**TASK OBJECTIVE:**
Reproduce the data below exactly as written. Pictures do not belong in the copy.

*** INFORMATION SUPPLIED Section Begins ***

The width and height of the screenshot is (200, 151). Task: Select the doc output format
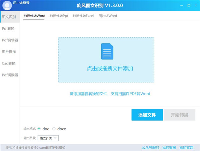coord(39,129)
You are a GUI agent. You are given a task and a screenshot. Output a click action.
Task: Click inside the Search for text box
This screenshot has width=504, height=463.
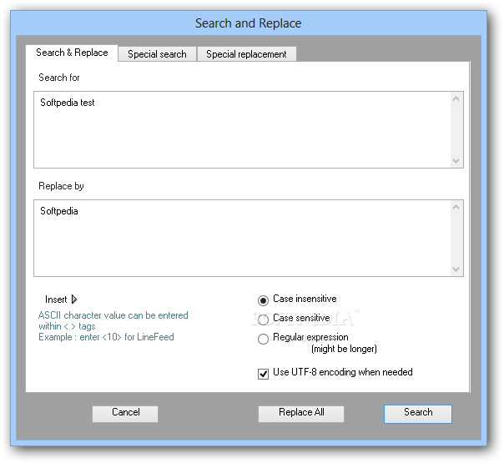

*** INFORMATION SUPPLIED Section Ends ***

**WRITTEN SOLUTION:**
The width and height of the screenshot is (200, 151). Task: Select the doc output format
coord(39,129)
You are a GUI agent. You are given a task and a screenshot. Output a click action.
Task: Click inside the Search for text box
This screenshot has width=504, height=463.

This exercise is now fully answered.